Norges Bank Investment Management (NBIM) announced it has seen a positive return of NOK10bn (€878m) since 2012 as a result of responsible investment.
In its 10th responsible investment report, NBIM – the asset manager to Norway’s NOK16.5trn sovereign wealth fund Government Pension Fund of Norway (GPFP) – shared the progress of its ownership activities in 2023, and revealed during a press conference this morning that divestments linked to climate change and human rights increased the fund’s cumulative returns, while corruption decreased them.
According to NBIM, the fund’s pre-screening of companies entering its benchmark index and risk-based divestments increased in scale in 2023.
“We pre-screened more than 1,000 companies that came into our index and decided to not own 54 of these. Altogether, we divested from 86 companies due to high environmental and social risks. Since 2012, these investment decisions have contributed NOK10bn to fund returns,” NBIM disclosed.
In addition to that, climate change and human rights accounted for the majority of its divestments last year.
NBIM chief executive officer Nicolai Tangen, chief governance and compliance officer Carine Smith Ihenacho, global head of active ownership Wilhelm Mohn, and head of environment Eivind Fliflet, who presented the firm’s responsible investment work from last year, added that climate action, AI and transparency were among its key areas of focus from last year, with more than 800 meetings held throughout the year on climate change, as well as 631 on AI, up from 177 in 2022.
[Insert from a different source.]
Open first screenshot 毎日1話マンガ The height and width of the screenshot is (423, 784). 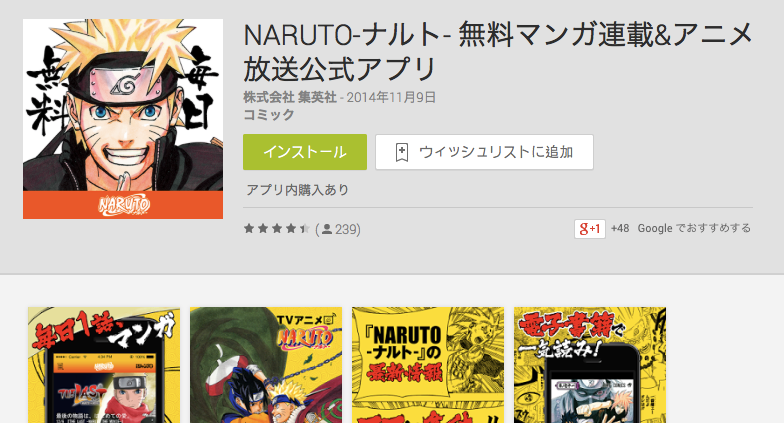pos(104,365)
Additionally, they shared that the Ministry of Finance had issued ethically motivated guidelines for observation and exclusions from the fund and had set up an independent Council on Ethics with the responsibility for making ethical assessments of companies.
As a result, the council can recommend that companies should be excluded from the fund or placed under observation. NBIM can also exclude companies or place them under observation on its own initiative under the coal product criterion and the conduct-based greenhouse gas criterion.
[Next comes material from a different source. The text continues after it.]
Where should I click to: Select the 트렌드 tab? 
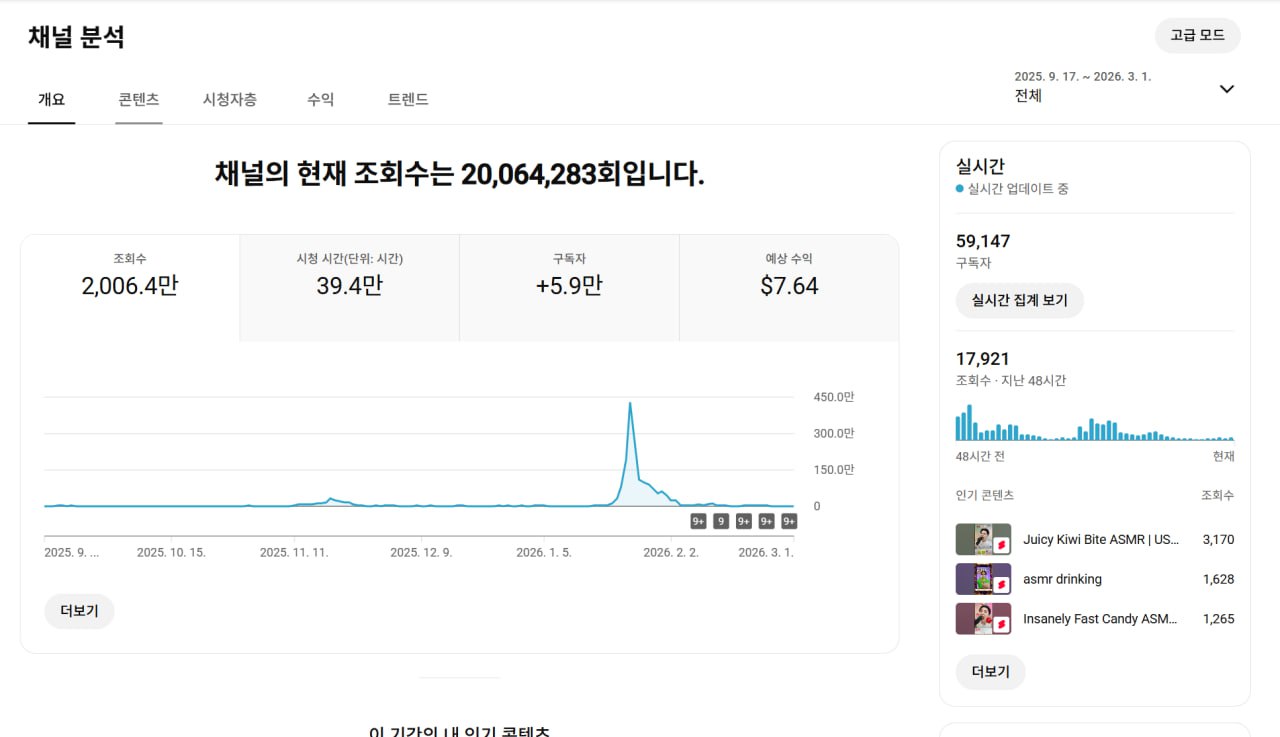408,99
Speaking of the sustainability goals of the fund’s holdings, Ihenacho added: “An increasing number of companies have targets and transition plans. However, there is still a way to go before we reach our goal of net zero targets and transition plans for all the companies in the portfolio.”
NBIM also said that while AI has the potential to create vast potential, it also poses risks to companies, consumers and society.